Upsetting the apple cart

But two weeks ago, Quneitra, the only crossing along the ceasefire line, was closed after it fell into the hands of the rebels fighting forces loyal to Syrian President Bashar al-Assad.

The move quite literally upset the applecart, blocking the export of fruit to Syria.

For 56-year-old apple farmer Salman Ibrahim, the loss of earnings is a tough blow, but he is more bothered by the fact that the border is now hermetically sealed.

“I hope the situation in Syria improves and that we can go back there one day, that it won’t be just our apples that can go… but us too,” he said.

More than 18,000 Druze, an offshoot of Islam, are left from the Golan’s original population of up to 130,000 Syrians who fled in 1967 or were forced to leave the plateau. The vast majority have refused to take Israeli citizenship.

The sound of death

Just at the edge of Ibrahim’s orchard lies the so-called “Purple Line” — the armistice line laid down after Israel seized 1,200 square kilometers (460 square miles) of the Golan Heights from Syria in 1967.

The line was breached by Syrian forces during the 1973 Yom Kippur war, but later reestablished in 1974, with the United Nations setting up a “disengagement observer force” (UNDOF) to monitor observance of the treaty.

In the cool mountain air, Salman Fakher al-Din, a local involved in the struggle against the Israeli control of the Heights, walks alongside the barbed-wire fence as the dull thud of explosions echoes off hillsides, a testimony to the bitter fighting taking place just a few kilometers (miles) away.

“Here you only hear the sounds of war. You can hear these explosions but for us it’s not just a noise, it is the sound of our people dying,” he said.

“These terrorist organizations who are fighting the government there are destroying any vision of a better future. Our fear is that after three years of conflict, Syria is disintegrating.”

The Golan Druze are predominantly pro-Assad, but in Majdal Shams there is also a handful of “reformists” who have organized anti-government protests.

‘They live in fear’

Some Golan residents insist that the emergence of Islamists as the dominant non-regime force in Syria’s civil war has sidelined any of their differences, particularly with al-Qaeda-linked fighters now on their doorstep.

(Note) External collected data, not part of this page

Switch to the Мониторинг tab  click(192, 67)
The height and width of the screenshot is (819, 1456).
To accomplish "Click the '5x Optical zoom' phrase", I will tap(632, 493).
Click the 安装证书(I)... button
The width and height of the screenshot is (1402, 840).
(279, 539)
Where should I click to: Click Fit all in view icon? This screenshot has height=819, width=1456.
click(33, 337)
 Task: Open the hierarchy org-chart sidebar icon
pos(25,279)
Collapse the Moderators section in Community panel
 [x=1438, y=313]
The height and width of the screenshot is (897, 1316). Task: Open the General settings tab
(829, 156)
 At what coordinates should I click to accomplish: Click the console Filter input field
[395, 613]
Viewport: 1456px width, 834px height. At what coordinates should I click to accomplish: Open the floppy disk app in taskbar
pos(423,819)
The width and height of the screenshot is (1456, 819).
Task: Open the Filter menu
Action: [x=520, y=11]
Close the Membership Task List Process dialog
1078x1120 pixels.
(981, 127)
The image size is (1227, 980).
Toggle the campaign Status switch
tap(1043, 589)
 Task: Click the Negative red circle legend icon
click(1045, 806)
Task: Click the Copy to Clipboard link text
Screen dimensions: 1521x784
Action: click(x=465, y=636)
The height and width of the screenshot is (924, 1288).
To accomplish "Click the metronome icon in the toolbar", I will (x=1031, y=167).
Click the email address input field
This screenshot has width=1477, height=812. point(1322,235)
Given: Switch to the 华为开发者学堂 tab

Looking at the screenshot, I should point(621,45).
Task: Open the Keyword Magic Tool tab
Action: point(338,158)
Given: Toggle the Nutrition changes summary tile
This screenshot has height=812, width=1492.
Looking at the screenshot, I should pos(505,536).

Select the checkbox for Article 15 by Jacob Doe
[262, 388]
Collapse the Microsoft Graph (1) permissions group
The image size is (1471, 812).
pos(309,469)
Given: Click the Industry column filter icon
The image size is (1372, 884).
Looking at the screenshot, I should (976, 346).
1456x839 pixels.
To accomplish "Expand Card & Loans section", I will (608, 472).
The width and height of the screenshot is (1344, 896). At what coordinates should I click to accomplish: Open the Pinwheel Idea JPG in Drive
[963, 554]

Smoke rises following an explosion in Syria's Quneitra province as Syrian rebels clash with President Bashar Assad’s forces, seen from the Israeli-controlled Golan Heights, on August 28, 2014. (photo credit: AP/Ariel Schalit, File)
Smoke rises following an explosion in Syria’s Quneitra province as Syrian rebels clash with President Bashar Assad’s forces, seen from the Israeli-controlled Golan Heights, on August 28, 2014. (photo credit: AP/Ariel Schalit, File)

“There were differences of opinion, but we are united by the same hope that this war will end and the terrorists will leave,” said Nagha Abdel Wali, whose late husband had served in the Syrian army.

Nagha is also concerned for her sister, who lives on the Syrian side of the Golan where radical Islamists consider the Druze heretics.

The two sisters speak by telephone each day at 5:30 pm, in a brief conversation which Nagha said is nonetheless reassuring.

“They live in fear, they don’t know what will happen from one day to the next.”

Nagha has been allowed to visit Syria only a few times a year since the conflict erupted in 2011.

“I assure you it’s paradise there,” she said, refusing to comment on what is happening in Syria now.